Gwénola David, « Arts de la rue », in Laurent Martin, Vincent Martigny, Emmanuel Wallon (dir.), Les Années Lang. Une histoire des politiques culturelles, 1981 – 1993, Paris, La Documentation française/Comité d’histoire du ministère de la Culture, 2021 p. 411 – 414. © Collection du Comité d’histoire du ministère de la Culture/Direction de l’information légale et administrative, Paris, 2021.
À l’orée des années 1970, la France voit fleurir des événements artistiques et festifs au-dehors des institutions culturelles, dans des lieux publics, des espaces extérieurs ou d’autres locaux. Le mouvement des « arts de la rue » va peu à peu se constituer artistiquement et professionnellement, devenir un secteur à part entière et appeler à la mise en place de politiques publiques pour structurer son développement. Portés par l’élan libertaire soixante-huitard, des saltimbanques prennent la rue pour espace libre d’expression contestataire et chahutent les autorités artistiques qui tenaient le spectacle dans des formes bien cadrées à l’abri respectable de l’institution. Ces artistes autoproclamés fuient l’entre-soi bourgeois, brisent le quatrième mur et déboutonnent le corset de la culture légitime pour créer comme il leur plaît. Ils osent à tout-va, bricolent des expérimentations rebelles à tout encartage disciplinaire, descendent dans les quartiers et s’adressent directement aux gens du quotidien qu’ils alpaguent au vol, ou bien rassemblent des foules pour célébrer le plaisir d’être en commun. Le Palais des Merveilles, le Footsbarn Travelling Theatre, le Théâtracide ou encore le Théâtre de l’Unité, plus tard Oposito, Royal de Luxe, Ilotopie… ouvrent des chemins buissonniers qui mènent vers de nouvelles expériences esthétiques et ludiques à la croisée des genres.

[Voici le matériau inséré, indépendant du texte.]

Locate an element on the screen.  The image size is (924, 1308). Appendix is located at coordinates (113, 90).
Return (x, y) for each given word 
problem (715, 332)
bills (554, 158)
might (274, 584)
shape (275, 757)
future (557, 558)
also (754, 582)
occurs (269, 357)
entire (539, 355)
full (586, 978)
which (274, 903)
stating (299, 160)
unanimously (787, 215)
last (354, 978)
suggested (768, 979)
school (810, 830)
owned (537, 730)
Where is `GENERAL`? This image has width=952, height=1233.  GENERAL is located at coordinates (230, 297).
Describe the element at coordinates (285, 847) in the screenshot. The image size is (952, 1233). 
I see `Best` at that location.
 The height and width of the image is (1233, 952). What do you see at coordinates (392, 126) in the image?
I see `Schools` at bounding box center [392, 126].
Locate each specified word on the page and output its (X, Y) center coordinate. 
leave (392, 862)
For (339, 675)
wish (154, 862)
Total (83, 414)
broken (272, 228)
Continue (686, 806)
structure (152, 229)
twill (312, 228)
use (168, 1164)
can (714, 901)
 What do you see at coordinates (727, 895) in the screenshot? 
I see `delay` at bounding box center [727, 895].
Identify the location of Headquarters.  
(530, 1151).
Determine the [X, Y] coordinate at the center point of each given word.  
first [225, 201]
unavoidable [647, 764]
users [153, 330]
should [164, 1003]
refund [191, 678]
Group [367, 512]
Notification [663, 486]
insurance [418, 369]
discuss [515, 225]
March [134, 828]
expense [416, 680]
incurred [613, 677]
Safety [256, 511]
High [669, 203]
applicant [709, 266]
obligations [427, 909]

Le phénomène n’est pourtant pas une résurgence des manifestations festives qui, depuis le Moyen Âge, avec ses bateleurs de foires, ses baladins de carnavals et ses mystères sur les parvis d’églises, transformaient la ville en scène ouverte. S’il fouille volontiers l’imagier des traditions forai-nes, il s’origine plutôt dans les marges d’un théâtre en crise, où s’activent dès les années 1960 des artistes en rupture de ban académique, et il profite des éruptions inventives de Mai 68 pour descendre dans la rue et se manifester au grand air. L’Agit-prop, le happening, les avant-gardes venues d’ailleurs, de Jerzy Grotowski à Tadeusz Kantor, du Living Theatre au Bread and Puppet Theatre, avaient déjà tranché radicalement avec les conventions, attirant les jeunes générations, notamment au Festival mondial de théâtre universitaire de Nancy alors dirigé par Jack Lang. Le mouvement des arts de la rue s’inscrit aussi dans la crise urbaine, sociale et politique de l’époque. Par l’intervention dans l’espace public, la gratuité et l’interpellation comme mode d’expression, il entend s’engager dans la vie sociale et riposter au fonctionnalisme de la planification urbaine, qui bétonne la société et standardise l’existence. Durant la décennie 1970, les collectifs sont de plus en plus nombreux à prendre la route. Ils investissent les réseaux d’animation culturelle à l’appel de municipalités préoccupées de vivifier leurs centres historiques et de renforcer la sociabilité des espaces nouvellement construits. Ils se retrouvent lors de grands rassemblements qui agrègent leur profusion désordonnée et cristallisent la représentation de cette mouvance artistique : notamment pour Aix ville ouverte aux saltimbanques, organisé en 1973 par Jean Digne, alors directeur du Théâtre du Centre d’Aix-en-Provence, l’École d’été, commencée à La Chartreuse de Villeneuve-lès-Avignon en 1975 et poursuivie par Les Ateliers publics d’art et spectacles d’inspiration populaire à Manosque, en 1978, Diable à Padirac, en 1977, ou encore La Falaise des fous, en 1980, qui attire à Chalain (Jura) quelque 230 « Saltimbanks réunis » autour de Michel Crespin, fondateur de Théâtracide, avec le soutien de subventions publiques.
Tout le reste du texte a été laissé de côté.